▶ **WRITTEN REQUEST**
Reproduce each of the following records verbatim, line by line, without any alteration.

▶ **EXTRACTED ENTRIES**
##########

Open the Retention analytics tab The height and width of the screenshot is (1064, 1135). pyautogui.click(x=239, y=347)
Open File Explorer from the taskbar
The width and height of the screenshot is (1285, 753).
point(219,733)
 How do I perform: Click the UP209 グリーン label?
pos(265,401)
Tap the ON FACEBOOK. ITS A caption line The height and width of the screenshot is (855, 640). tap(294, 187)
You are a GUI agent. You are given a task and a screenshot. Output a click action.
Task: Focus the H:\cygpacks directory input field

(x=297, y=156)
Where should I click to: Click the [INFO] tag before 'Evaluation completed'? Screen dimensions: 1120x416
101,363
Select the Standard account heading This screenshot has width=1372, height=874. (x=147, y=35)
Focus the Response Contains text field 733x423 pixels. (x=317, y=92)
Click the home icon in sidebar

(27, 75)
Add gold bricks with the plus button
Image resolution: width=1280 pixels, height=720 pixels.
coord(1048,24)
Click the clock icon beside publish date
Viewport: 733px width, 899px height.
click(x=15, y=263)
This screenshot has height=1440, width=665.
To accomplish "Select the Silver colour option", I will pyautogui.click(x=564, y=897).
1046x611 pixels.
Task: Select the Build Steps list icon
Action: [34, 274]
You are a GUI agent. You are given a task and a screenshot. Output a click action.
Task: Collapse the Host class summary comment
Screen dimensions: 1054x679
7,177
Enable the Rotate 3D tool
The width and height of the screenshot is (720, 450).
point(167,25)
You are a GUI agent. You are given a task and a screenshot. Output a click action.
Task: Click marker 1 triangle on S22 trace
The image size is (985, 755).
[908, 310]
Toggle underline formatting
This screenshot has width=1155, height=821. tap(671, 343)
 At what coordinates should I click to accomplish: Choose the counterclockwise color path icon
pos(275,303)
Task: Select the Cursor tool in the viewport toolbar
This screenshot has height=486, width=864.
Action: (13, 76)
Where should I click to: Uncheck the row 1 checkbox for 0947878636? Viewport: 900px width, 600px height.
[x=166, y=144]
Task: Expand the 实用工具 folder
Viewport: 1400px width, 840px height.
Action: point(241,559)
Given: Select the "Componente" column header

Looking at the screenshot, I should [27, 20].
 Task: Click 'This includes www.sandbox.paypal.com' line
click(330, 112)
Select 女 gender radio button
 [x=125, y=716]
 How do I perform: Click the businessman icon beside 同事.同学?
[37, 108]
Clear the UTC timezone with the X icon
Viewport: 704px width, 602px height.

##########

▶ **REPLY TO THE TASK**
Open the Retention analytics tab The height and width of the screenshot is (1064, 1135). pyautogui.click(x=239, y=347)
Open File Explorer from the taskbar
The width and height of the screenshot is (1285, 753).
point(219,733)
 How do I perform: Click the UP209 グリーン label?
pos(265,401)
Tap the ON FACEBOOK. ITS A caption line The height and width of the screenshot is (855, 640). tap(294, 187)
You are a GUI agent. You are given a task and a screenshot. Output a click action.
Task: Focus the H:\cygpacks directory input field

(x=297, y=156)
Where should I click to: Click the [INFO] tag before 'Evaluation completed'? Screen dimensions: 1120x416
101,363
Select the Standard account heading This screenshot has width=1372, height=874. (x=147, y=35)
Focus the Response Contains text field 733x423 pixels. (x=317, y=92)
Click the home icon in sidebar

(27, 75)
Add gold bricks with the plus button
Image resolution: width=1280 pixels, height=720 pixels.
coord(1048,24)
Click the clock icon beside publish date
Viewport: 733px width, 899px height.
click(x=15, y=263)
This screenshot has height=1440, width=665.
To accomplish "Select the Silver colour option", I will pyautogui.click(x=564, y=897).
1046x611 pixels.
Task: Select the Build Steps list icon
Action: [34, 274]
You are a GUI agent. You are given a task and a screenshot. Output a click action.
Task: Collapse the Host class summary comment
Screen dimensions: 1054x679
7,177
Enable the Rotate 3D tool
The width and height of the screenshot is (720, 450).
point(167,25)
You are a GUI agent. You are given a task and a screenshot. Output a click action.
Task: Click marker 1 triangle on S22 trace
The image size is (985, 755).
[908, 310]
Toggle underline formatting
This screenshot has width=1155, height=821. tap(671, 343)
 At what coordinates should I click to accomplish: Choose the counterclockwise color path icon
pos(275,303)
Task: Select the Cursor tool in the viewport toolbar
This screenshot has height=486, width=864.
Action: (13, 76)
Where should I click to: Uncheck the row 1 checkbox for 0947878636? Viewport: 900px width, 600px height.
[x=166, y=144]
Task: Expand the 实用工具 folder
Viewport: 1400px width, 840px height.
Action: point(241,559)
Given: Select the "Componente" column header

Looking at the screenshot, I should [27, 20].
 Task: Click 'This includes www.sandbox.paypal.com' line
click(330, 112)
Select 女 gender radio button
 [x=125, y=716]
 How do I perform: Click the businessman icon beside 同事.同学?
[37, 108]
Clear the UTC timezone with the X icon
Viewport: 704px width, 602px height.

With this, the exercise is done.